Though being marketed as a Study Bible, I think this Bible is has more similarities to today’s Devotional Bibles. Having said that, this Bible is the best Devotional Bible I have seen in a long time (ever?). It belongs in the hands of every pastor, caregiver, personal sufferer - anybody that finds themselves in a hopeless situation. As the reader might guess, that includes most of us.
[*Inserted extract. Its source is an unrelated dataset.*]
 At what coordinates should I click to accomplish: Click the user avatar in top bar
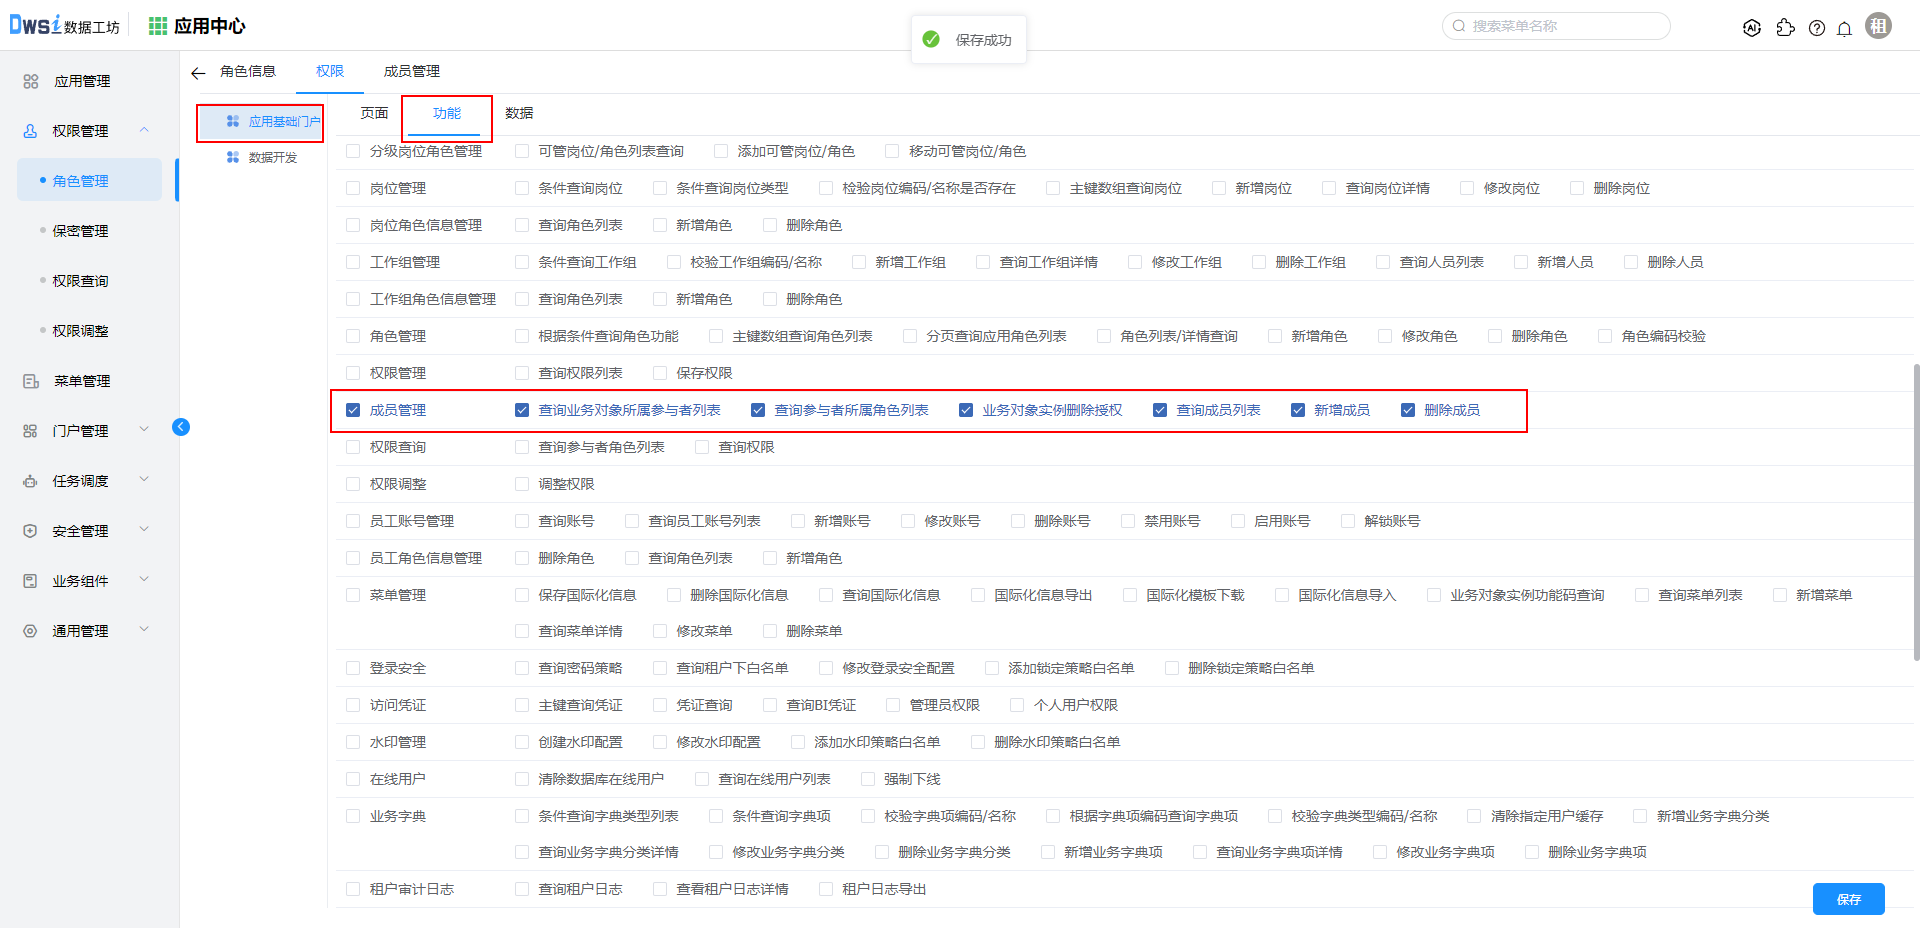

A variety of helps contribute to the value of this Bible. Devotionals are scattered throughout the Bible, many of them written by Joni Eareckson Tada, focusing on the many sides of suffering. Along with the devotionals, are a series of character profiles and application guides (“Connection Points”). Also included are a set of ten weekly reading plans :
Along with these resources, found in the text itself, there are also a series of essays from a variety of authors addressing the issue of suffering and the believer. I appreciate that the publisher has not left this book standing by itself. Near the end of the book is a two-page list of additional recommended resources: Books, Curriculum Resources, Joni and Friends Websites, and Other Helpful Websites. A very useful, comprehensive topical index is provide to give access to the various materials.
Though more like a Devotional Bible, the reader will find the typical helps (though nothing special) found in a Study Bible: Cross References, Dictionary and Concordance (combined), and Bible Maps. Finally, I should note that the contributing authors are listed, for both those who worked on the NLT translation and on the Beyond Suffering Bible.
As I hinted earlier, some version of this Bible belongs in the hands of every Pastor, lay leader, Sunday School teacher, church library, and family. We each will need to deal with suffering someday, somewhere. This Bible can help prepare us for that task.
This review is based on a free copy provided by the publisher for the purpose of creating this review. The opinions expressed are my own.